##### Data shown #####

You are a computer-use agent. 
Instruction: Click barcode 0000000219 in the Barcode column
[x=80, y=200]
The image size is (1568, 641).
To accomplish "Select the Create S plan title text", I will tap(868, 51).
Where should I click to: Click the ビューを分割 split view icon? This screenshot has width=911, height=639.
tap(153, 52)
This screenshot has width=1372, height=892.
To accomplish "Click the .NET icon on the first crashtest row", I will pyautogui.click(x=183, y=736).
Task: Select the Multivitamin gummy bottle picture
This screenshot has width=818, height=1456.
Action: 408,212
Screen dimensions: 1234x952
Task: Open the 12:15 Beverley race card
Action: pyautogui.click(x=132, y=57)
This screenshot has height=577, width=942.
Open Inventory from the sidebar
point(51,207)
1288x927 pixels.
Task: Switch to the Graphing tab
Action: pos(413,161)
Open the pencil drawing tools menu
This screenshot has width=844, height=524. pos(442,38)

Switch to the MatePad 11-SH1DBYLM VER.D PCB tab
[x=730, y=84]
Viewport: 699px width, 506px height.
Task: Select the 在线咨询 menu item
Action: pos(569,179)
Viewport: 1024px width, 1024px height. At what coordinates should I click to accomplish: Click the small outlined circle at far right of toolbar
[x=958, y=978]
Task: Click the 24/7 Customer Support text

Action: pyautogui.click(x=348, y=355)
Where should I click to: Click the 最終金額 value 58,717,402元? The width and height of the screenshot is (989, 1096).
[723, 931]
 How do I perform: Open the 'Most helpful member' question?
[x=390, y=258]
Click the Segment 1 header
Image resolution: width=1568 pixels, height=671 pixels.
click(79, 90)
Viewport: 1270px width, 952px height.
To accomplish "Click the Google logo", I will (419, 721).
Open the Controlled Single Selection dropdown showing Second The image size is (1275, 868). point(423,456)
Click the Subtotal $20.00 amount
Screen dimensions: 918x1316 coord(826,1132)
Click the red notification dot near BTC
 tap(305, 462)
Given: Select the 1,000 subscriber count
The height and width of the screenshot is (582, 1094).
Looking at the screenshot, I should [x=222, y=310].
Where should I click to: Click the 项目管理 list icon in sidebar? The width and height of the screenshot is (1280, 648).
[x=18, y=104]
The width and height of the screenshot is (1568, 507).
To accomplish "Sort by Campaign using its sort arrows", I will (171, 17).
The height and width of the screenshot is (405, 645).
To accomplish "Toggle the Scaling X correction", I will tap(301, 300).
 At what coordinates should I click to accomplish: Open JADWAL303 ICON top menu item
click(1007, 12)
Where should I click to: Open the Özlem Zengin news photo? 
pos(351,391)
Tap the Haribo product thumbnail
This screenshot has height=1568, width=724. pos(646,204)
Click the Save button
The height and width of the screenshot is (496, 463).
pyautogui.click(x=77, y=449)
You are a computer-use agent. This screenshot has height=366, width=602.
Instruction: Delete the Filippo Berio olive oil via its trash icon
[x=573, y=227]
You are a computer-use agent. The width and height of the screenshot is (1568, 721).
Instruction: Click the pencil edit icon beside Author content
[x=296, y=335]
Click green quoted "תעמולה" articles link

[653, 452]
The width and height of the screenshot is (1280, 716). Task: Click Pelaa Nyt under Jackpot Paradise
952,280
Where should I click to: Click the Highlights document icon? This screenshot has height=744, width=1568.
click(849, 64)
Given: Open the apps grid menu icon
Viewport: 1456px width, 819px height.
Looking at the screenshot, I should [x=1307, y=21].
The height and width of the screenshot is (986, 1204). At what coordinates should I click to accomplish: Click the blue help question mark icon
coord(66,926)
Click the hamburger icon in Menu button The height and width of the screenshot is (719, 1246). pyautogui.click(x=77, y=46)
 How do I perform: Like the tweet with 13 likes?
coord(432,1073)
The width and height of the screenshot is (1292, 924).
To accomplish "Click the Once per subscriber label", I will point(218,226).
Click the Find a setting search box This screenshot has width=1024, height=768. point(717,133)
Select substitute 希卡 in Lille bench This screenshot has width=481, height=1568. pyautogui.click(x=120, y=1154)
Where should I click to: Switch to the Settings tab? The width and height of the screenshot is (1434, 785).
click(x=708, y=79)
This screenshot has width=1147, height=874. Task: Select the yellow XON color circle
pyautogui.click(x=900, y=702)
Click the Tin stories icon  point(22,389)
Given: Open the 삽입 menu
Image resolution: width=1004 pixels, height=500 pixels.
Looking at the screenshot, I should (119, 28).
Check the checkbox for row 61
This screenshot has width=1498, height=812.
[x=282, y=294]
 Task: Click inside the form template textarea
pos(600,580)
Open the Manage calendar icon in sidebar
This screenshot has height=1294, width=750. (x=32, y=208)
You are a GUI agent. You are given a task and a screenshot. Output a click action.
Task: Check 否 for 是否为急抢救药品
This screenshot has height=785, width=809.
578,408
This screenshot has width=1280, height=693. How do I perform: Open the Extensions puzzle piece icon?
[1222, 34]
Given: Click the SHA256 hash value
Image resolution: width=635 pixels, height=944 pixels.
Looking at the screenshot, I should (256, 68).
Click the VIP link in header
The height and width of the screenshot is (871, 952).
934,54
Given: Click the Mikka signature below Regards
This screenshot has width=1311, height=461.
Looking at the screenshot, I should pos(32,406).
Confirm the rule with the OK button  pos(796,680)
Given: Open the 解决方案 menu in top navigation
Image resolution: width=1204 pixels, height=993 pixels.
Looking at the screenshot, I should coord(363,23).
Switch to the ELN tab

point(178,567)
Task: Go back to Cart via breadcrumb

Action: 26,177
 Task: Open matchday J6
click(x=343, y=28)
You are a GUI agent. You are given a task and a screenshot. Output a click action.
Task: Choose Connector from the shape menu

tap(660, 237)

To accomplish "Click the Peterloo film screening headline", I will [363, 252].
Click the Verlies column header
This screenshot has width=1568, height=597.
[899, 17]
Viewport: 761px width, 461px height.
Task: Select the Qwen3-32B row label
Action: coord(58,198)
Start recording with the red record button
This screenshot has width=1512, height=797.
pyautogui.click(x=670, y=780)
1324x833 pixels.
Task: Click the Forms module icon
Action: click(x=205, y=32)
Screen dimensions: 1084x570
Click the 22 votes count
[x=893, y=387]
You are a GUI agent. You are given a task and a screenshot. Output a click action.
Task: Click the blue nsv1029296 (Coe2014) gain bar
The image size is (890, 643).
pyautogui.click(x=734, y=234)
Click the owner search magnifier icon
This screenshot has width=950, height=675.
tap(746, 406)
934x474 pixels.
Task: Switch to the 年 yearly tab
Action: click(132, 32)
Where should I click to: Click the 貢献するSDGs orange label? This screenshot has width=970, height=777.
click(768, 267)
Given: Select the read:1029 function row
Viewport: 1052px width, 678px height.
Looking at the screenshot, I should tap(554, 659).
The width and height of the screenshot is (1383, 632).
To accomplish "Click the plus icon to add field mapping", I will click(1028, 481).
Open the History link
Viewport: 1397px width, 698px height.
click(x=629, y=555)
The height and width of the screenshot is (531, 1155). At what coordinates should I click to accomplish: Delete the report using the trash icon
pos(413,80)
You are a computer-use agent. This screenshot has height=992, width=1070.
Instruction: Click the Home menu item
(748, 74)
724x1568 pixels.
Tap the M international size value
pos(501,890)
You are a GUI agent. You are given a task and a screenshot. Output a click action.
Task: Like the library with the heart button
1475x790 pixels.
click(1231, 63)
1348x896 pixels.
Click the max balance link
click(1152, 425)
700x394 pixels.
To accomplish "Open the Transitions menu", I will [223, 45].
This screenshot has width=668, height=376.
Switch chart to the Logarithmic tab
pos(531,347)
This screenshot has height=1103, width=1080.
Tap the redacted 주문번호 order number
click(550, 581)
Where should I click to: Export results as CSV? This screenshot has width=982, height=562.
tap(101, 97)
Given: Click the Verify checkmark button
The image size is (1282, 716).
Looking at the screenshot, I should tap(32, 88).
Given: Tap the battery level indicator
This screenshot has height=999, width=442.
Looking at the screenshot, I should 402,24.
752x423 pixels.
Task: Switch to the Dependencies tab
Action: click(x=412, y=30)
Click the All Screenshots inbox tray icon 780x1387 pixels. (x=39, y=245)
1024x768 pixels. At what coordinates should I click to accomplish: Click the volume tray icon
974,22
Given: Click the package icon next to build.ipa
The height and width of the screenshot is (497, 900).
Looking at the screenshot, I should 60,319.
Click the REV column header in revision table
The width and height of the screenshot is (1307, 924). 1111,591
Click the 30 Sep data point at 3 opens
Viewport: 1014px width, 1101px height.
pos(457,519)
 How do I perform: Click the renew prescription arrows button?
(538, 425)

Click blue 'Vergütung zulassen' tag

#####

- Task goal -
From the records above, print only the lines between the one holding "Confirm the rule" and the one holding "724x1568 pixels.", inclusive, exactly as they stand.

- Expected answer -
Confirm the rule with the OK button  pos(796,680)
Given: Open the 解决方案 menu in top navigation
Image resolution: width=1204 pixels, height=993 pixels.
Looking at the screenshot, I should coord(363,23).
Switch to the ELN tab

point(178,567)
Task: Go back to Cart via breadcrumb

Action: 26,177
 Task: Open matchday J6
click(x=343, y=28)
You are a GUI agent. You are given a task and a screenshot. Output a click action.
Task: Choose Connector from the shape menu

tap(660, 237)

To accomplish "Click the Peterloo film screening headline", I will [363, 252].
Click the Verlies column header
This screenshot has width=1568, height=597.
[899, 17]
Viewport: 761px width, 461px height.
Task: Select the Qwen3-32B row label
Action: coord(58,198)
Start recording with the red record button
This screenshot has width=1512, height=797.
pyautogui.click(x=670, y=780)
1324x833 pixels.
Task: Click the Forms module icon
Action: click(x=205, y=32)
Screen dimensions: 1084x570
Click the 22 votes count
[x=893, y=387]
You are a GUI agent. You are given a task and a screenshot. Output a click action.
Task: Click the blue nsv1029296 (Coe2014) gain bar
The image size is (890, 643).
pyautogui.click(x=734, y=234)
Click the owner search magnifier icon
This screenshot has width=950, height=675.
tap(746, 406)
934x474 pixels.
Task: Switch to the 年 yearly tab
Action: click(132, 32)
Where should I click to: Click the 貢献するSDGs orange label? This screenshot has width=970, height=777.
click(768, 267)
Given: Select the read:1029 function row
Viewport: 1052px width, 678px height.
Looking at the screenshot, I should tap(554, 659).
The width and height of the screenshot is (1383, 632).
To accomplish "Click the plus icon to add field mapping", I will click(1028, 481).
Open the History link
Viewport: 1397px width, 698px height.
click(x=629, y=555)
The height and width of the screenshot is (531, 1155). At what coordinates should I click to accomplish: Delete the report using the trash icon
pos(413,80)
You are a computer-use agent. This screenshot has height=992, width=1070.
Instruction: Click the Home menu item
(748, 74)
724x1568 pixels.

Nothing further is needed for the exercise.